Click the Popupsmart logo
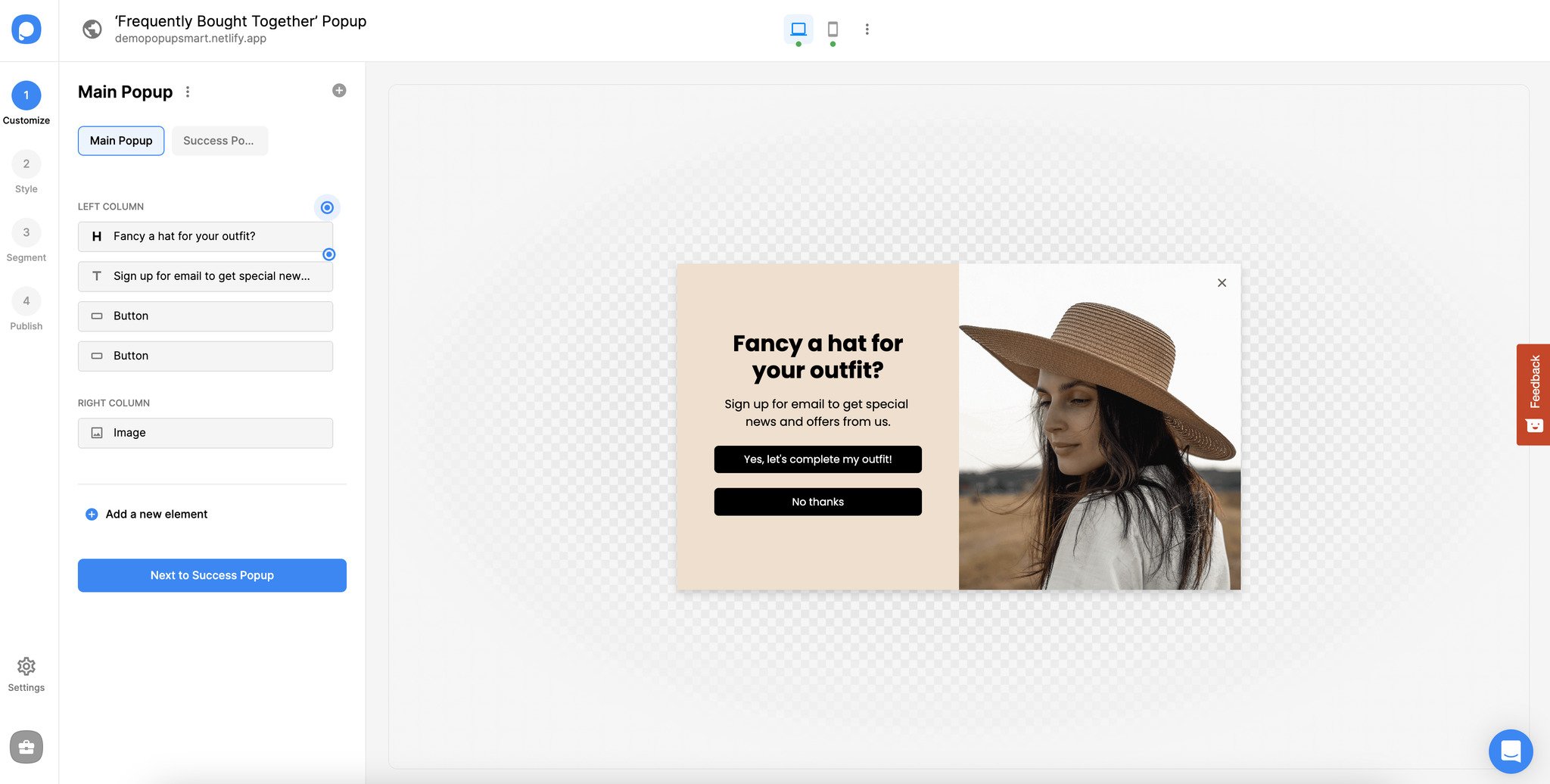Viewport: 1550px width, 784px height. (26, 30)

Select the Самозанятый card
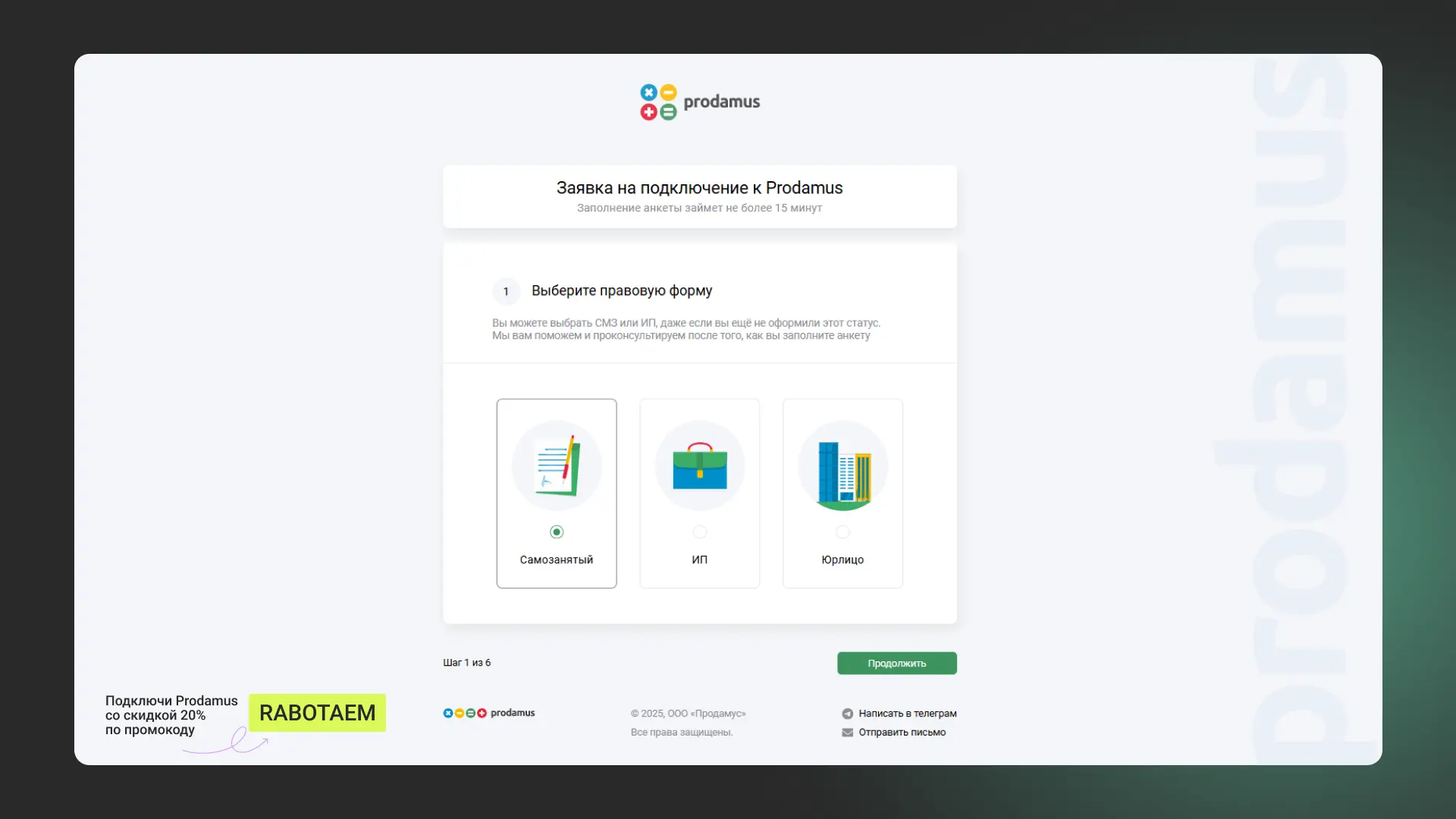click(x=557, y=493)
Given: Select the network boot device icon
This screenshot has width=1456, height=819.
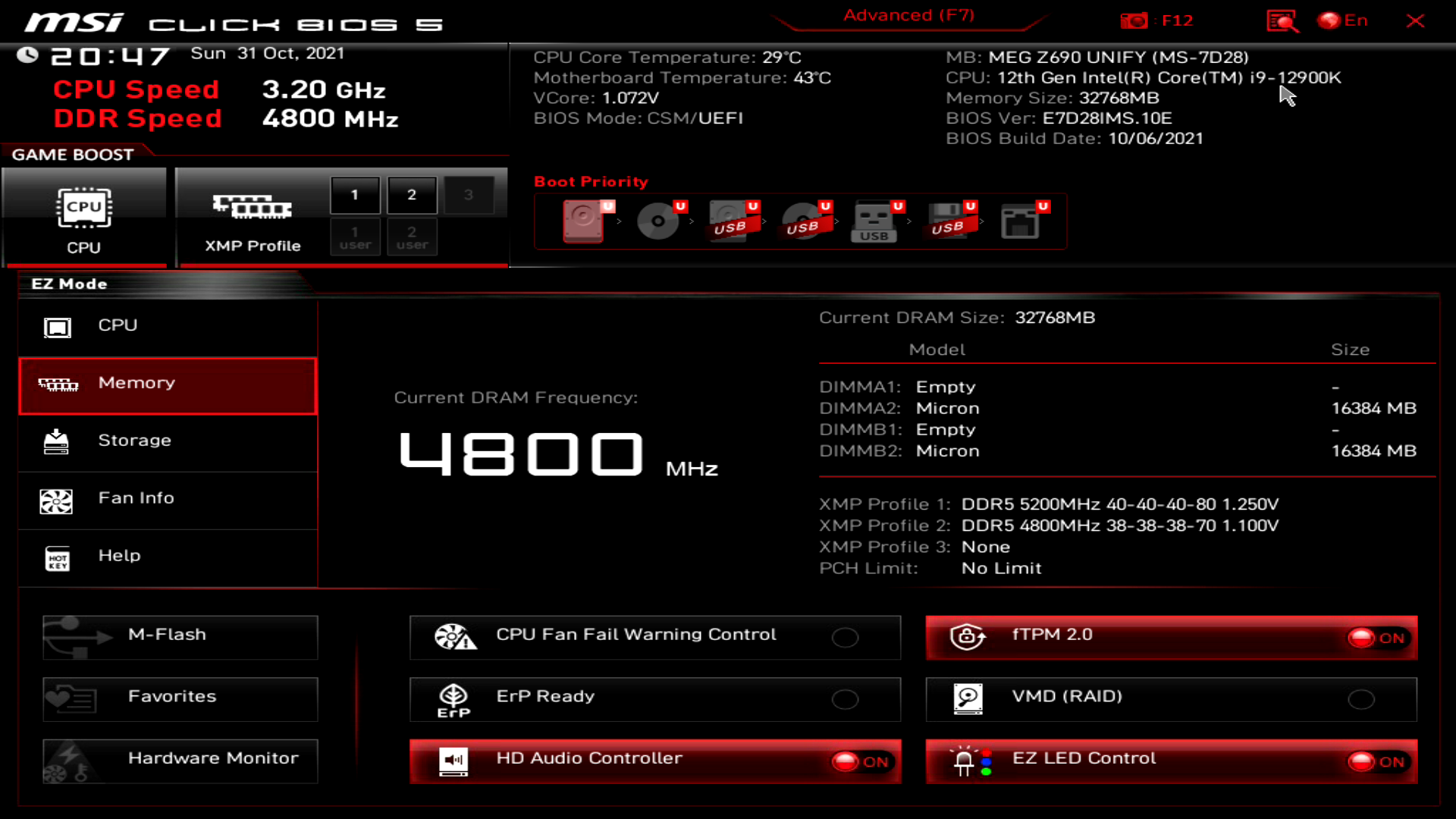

> _DESCRIPTION OF THE TASK_:
The lines to restate word for word run from the line that contains "Select the Самозанятый card" through the end of the entries above, both ends included. Leave out all pictures and write nothing else.

> _COMPLETED EXERCISE_:
Select the Самозанятый card
click(x=557, y=493)
Given: Select the network boot device icon
This screenshot has width=1456, height=819.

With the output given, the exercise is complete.